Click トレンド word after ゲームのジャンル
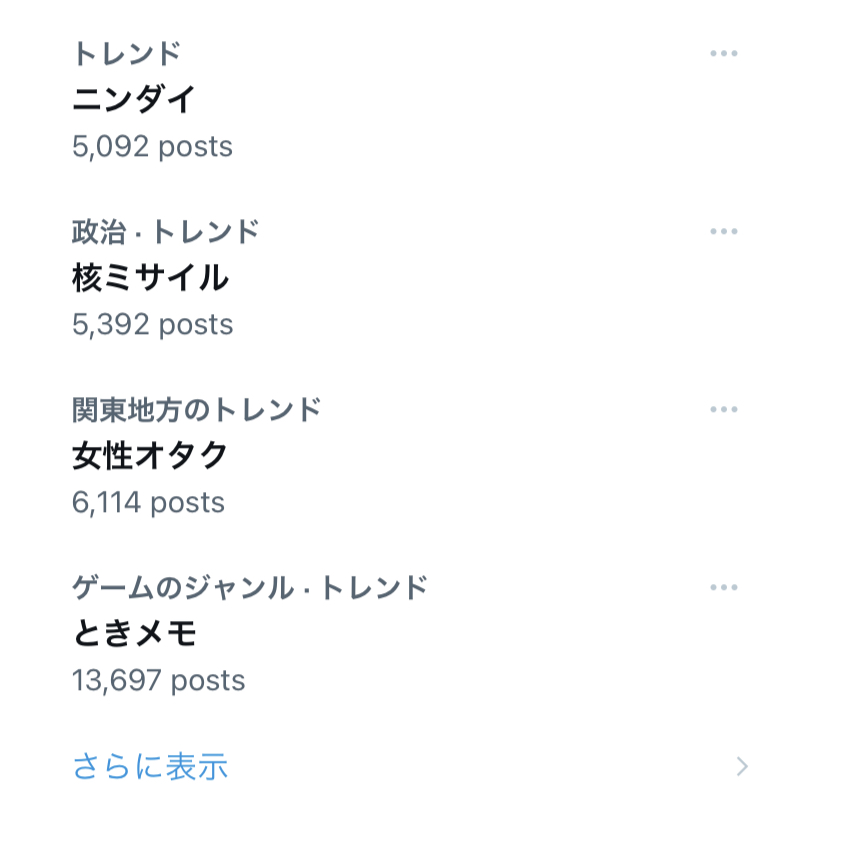Image resolution: width=850 pixels, height=852 pixels. [374, 588]
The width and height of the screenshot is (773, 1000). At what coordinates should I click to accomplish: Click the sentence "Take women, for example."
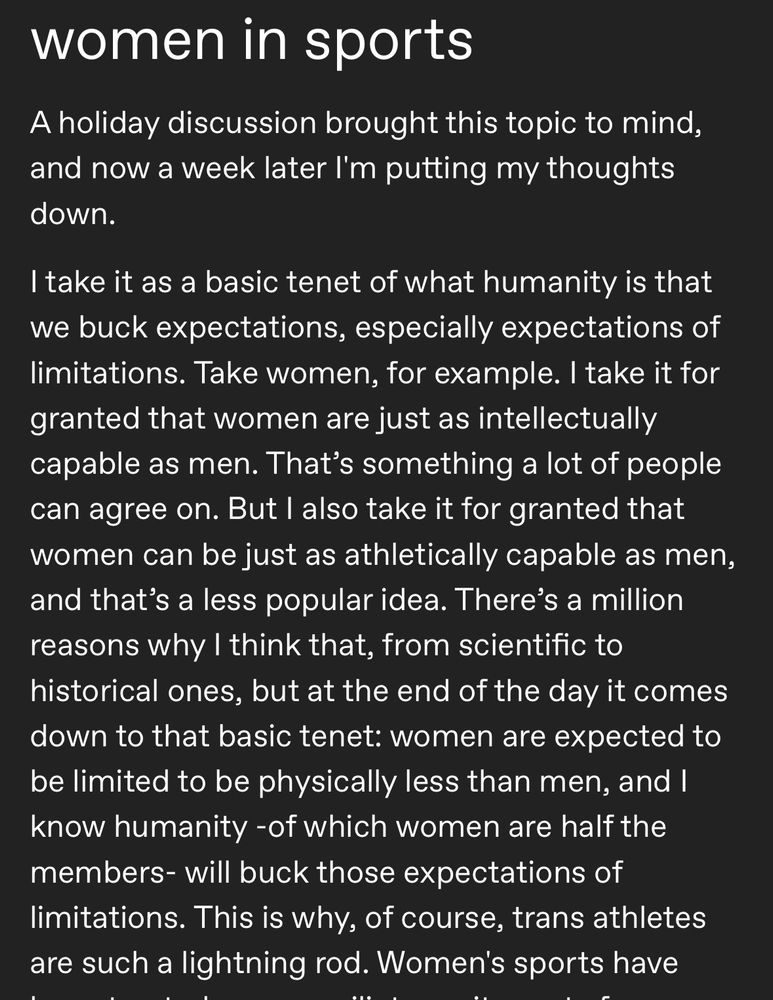pyautogui.click(x=376, y=374)
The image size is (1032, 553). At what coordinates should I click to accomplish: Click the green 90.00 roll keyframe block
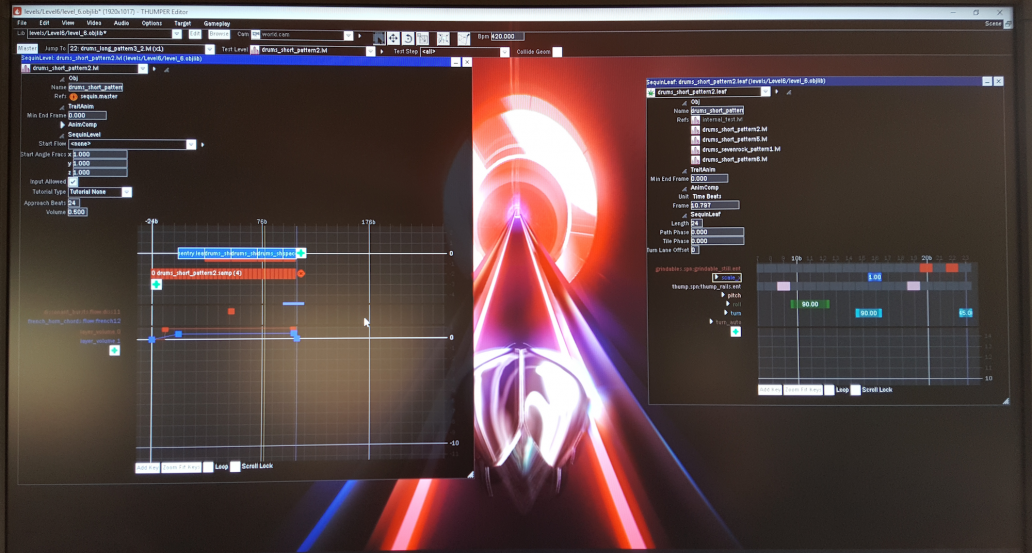tap(809, 304)
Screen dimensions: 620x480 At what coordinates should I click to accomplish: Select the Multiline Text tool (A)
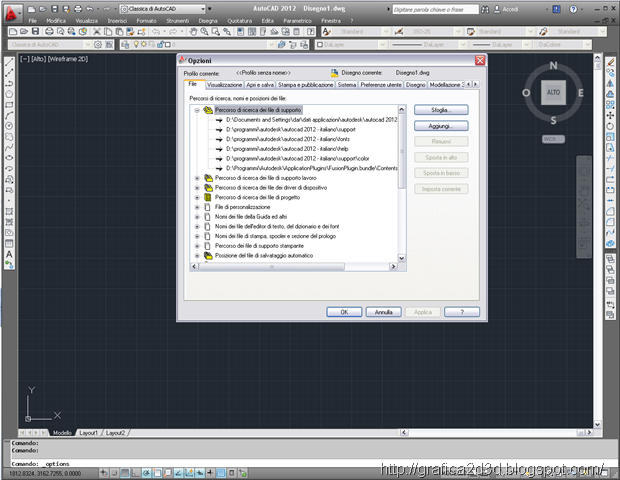click(9, 254)
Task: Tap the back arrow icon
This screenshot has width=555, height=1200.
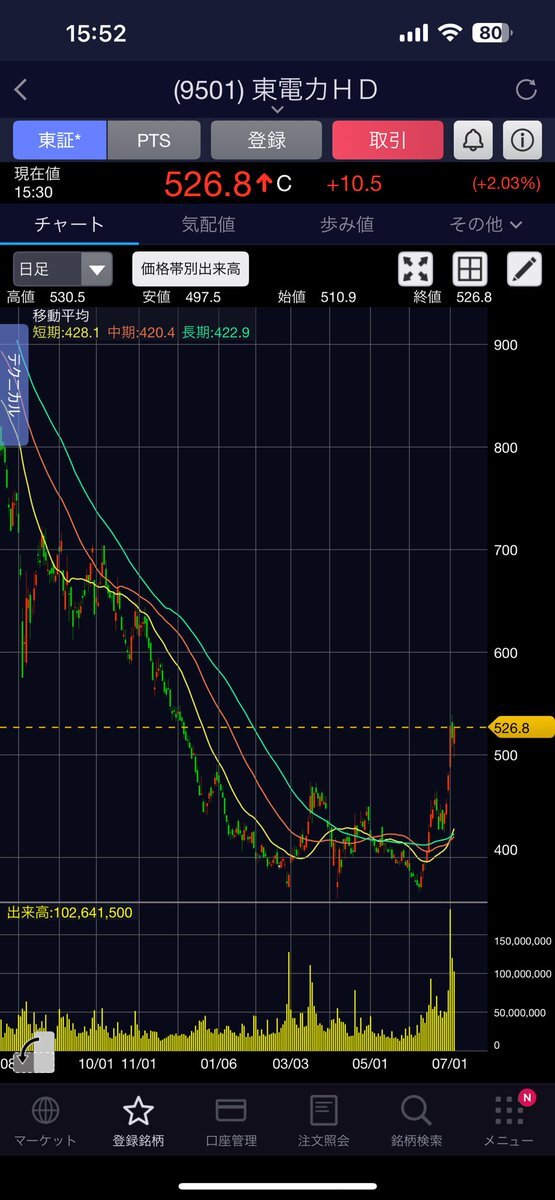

★ ★ ★ ★ ★

• **AIM OF THE EXERCISE**:
Without the pictures, print the whole listing exactly as given.

• **TASK RESPONSE**:
Click トレンド word after ゲームのジャンル
Image resolution: width=850 pixels, height=852 pixels. [374, 588]
The width and height of the screenshot is (773, 1000). At what coordinates should I click to accomplish: Click the sentence "Take women, for example."
pyautogui.click(x=376, y=374)
The image size is (1032, 553). At what coordinates should I click to accomplish: Click the green 90.00 roll keyframe block
tap(809, 304)
Screen dimensions: 620x480 At what coordinates should I click to accomplish: Select the Multiline Text tool (A)
click(9, 254)
Task: Tap the back arrow icon
This screenshot has width=555, height=1200.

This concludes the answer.